> [EXERCISE REQUIREMENTS]
From the line containing "Where should I click to: Open" through the end of the entries, both ends included, reproduce the lines with "checkbox" replaced by "tick box" and everything else unchanged. Omit the pictures from your answer.

[Data records]
★ ★ ★ ★ ★
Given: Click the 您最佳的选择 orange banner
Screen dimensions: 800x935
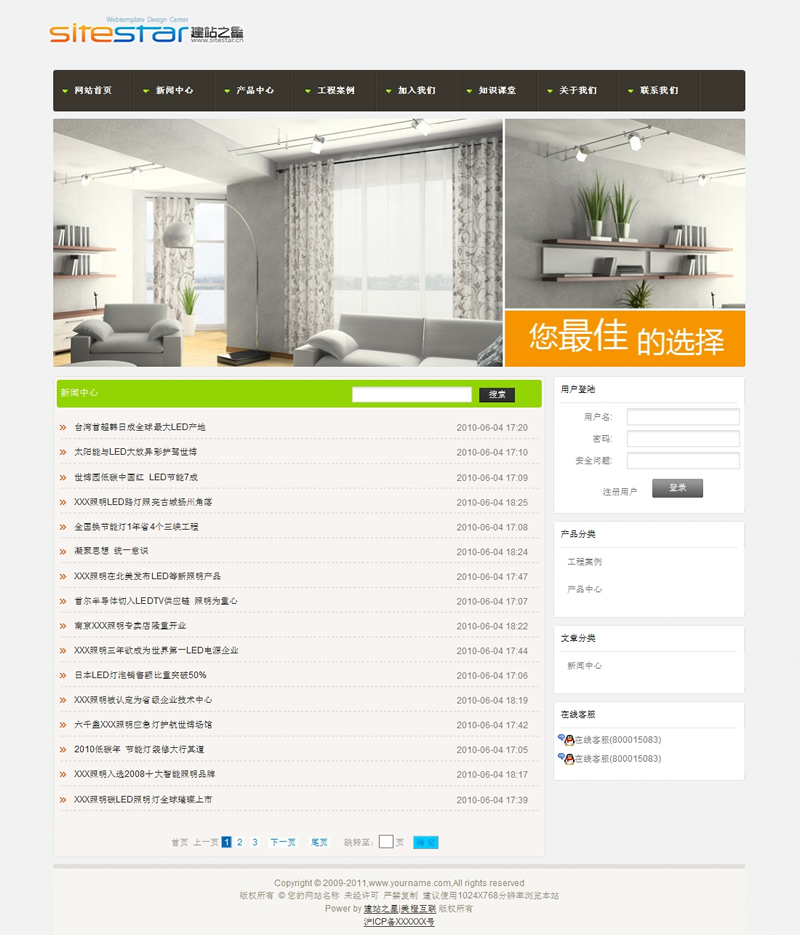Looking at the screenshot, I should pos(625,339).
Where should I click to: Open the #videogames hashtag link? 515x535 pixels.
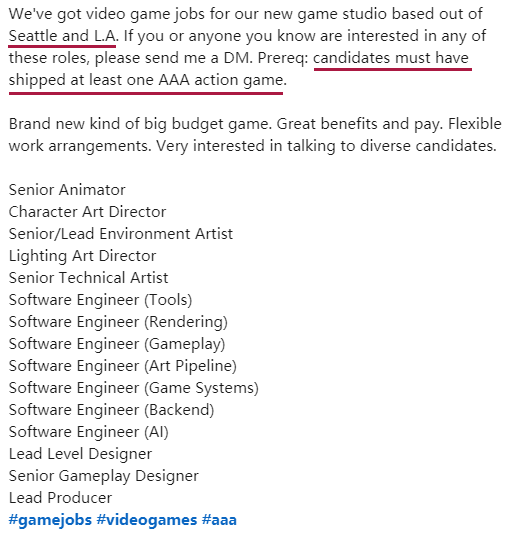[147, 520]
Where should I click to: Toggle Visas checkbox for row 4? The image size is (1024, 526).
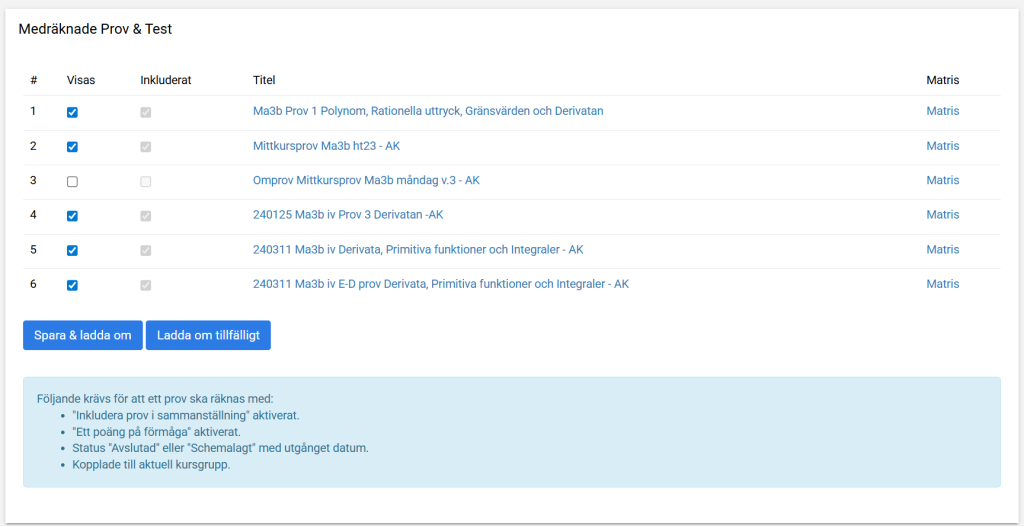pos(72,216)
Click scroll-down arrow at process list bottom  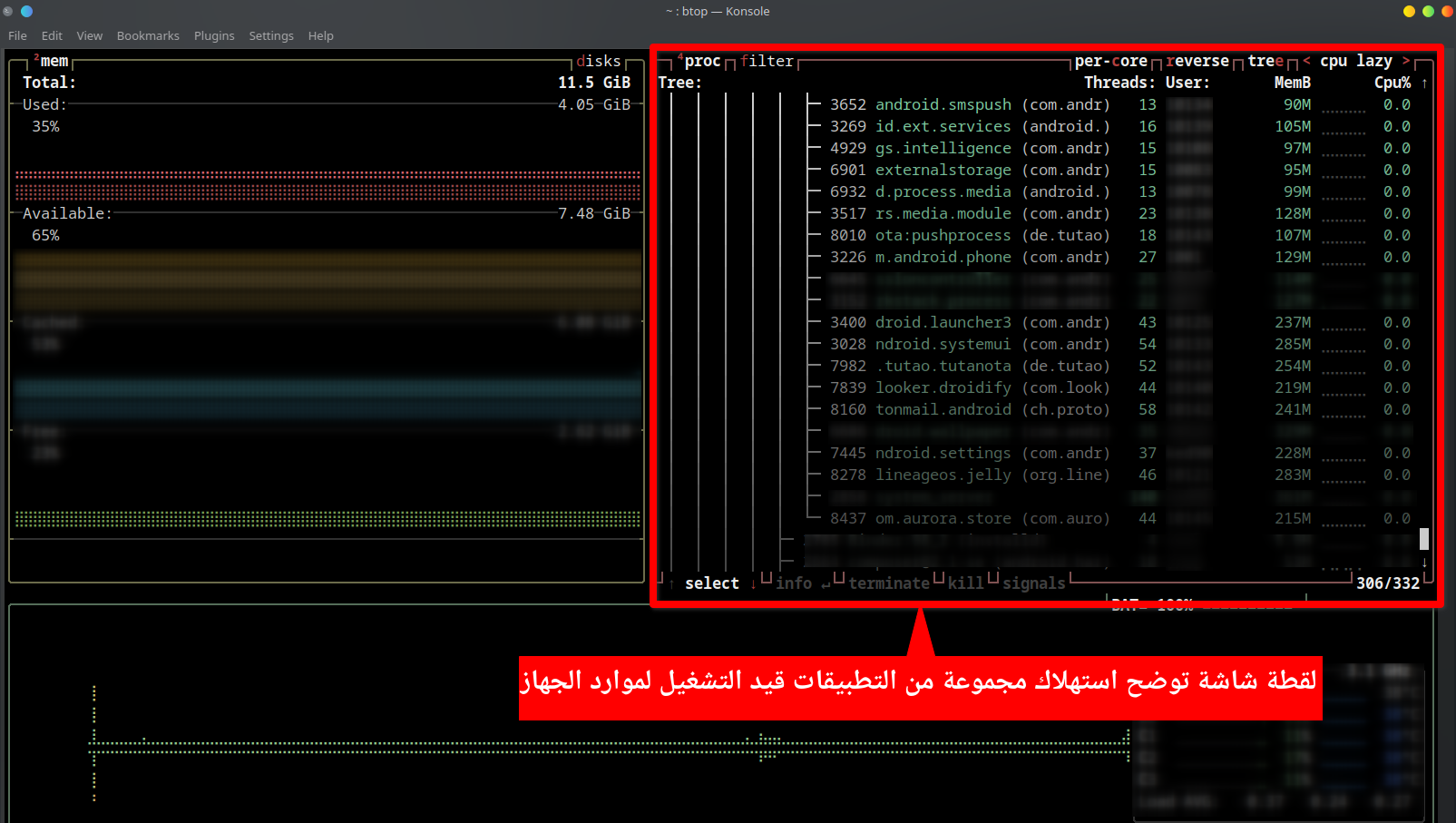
★ ★ ★ ★ ★
> [ANSWER FOR THIS EXERCISE]
Where should I click to: Open the #videogames hashtag link? 515x535 pixels.
[147, 520]
Where should I click to: Toggle Visas tick box for row 4? The image size is (1024, 526).
pos(72,216)
Click scroll-down arrow at process list bottom  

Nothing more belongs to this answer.